PROBLEM TO WORK ON:
Please reproduce the data below exactly, from the first line through the line containing "Given: Click the What's new heading", and leave every later line out.

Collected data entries
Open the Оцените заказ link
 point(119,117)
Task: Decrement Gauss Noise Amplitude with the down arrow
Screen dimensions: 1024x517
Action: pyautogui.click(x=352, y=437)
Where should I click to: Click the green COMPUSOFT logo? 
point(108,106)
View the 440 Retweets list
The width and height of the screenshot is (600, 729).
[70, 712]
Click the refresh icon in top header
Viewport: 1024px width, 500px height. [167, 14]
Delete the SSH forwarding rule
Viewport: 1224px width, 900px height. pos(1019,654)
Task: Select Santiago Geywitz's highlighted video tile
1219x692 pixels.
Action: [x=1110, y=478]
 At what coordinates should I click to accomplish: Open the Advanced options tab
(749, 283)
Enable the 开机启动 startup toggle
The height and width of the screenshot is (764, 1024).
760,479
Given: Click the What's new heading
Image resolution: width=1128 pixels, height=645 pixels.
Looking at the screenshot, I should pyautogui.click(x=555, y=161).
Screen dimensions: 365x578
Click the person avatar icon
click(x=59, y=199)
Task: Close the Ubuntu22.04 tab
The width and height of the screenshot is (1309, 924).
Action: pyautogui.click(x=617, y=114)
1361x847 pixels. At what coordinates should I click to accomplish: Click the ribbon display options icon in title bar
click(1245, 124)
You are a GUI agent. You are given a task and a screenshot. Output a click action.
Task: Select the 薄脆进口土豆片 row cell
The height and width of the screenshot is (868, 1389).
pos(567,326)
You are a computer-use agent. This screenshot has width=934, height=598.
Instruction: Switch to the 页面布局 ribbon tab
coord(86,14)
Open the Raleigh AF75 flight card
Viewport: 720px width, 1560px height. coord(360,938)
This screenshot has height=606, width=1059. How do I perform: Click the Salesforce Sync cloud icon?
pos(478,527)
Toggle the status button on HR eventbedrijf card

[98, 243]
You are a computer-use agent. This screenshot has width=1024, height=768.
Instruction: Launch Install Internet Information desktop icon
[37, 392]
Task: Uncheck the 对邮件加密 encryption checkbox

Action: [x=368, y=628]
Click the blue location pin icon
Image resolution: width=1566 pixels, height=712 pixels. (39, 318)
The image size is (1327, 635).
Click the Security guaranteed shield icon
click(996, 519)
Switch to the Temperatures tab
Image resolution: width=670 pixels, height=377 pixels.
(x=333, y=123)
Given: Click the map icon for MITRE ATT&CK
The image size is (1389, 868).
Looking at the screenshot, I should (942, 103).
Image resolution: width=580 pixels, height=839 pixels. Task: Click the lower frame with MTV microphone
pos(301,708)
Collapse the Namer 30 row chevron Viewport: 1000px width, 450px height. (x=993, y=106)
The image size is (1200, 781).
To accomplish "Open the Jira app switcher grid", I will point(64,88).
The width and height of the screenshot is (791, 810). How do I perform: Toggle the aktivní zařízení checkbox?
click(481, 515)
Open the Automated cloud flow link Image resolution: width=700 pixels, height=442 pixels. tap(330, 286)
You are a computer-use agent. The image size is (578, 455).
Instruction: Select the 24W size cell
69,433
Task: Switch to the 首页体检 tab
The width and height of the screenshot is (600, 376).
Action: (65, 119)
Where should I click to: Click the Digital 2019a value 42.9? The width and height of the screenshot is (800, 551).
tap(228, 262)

SOLUTION:
Open the Оцените заказ link
 point(119,117)
Task: Decrement Gauss Noise Amplitude with the down arrow
Screen dimensions: 1024x517
Action: pyautogui.click(x=352, y=437)
Where should I click to: Click the green COMPUSOFT logo? 
point(108,106)
View the 440 Retweets list
The width and height of the screenshot is (600, 729).
[70, 712]
Click the refresh icon in top header
Viewport: 1024px width, 500px height. [167, 14]
Delete the SSH forwarding rule
Viewport: 1224px width, 900px height. pos(1019,654)
Task: Select Santiago Geywitz's highlighted video tile
1219x692 pixels.
Action: [x=1110, y=478]
 At what coordinates should I click to accomplish: Open the Advanced options tab
(749, 283)
Enable the 开机启动 startup toggle
The height and width of the screenshot is (764, 1024).
760,479
Given: Click the What's new heading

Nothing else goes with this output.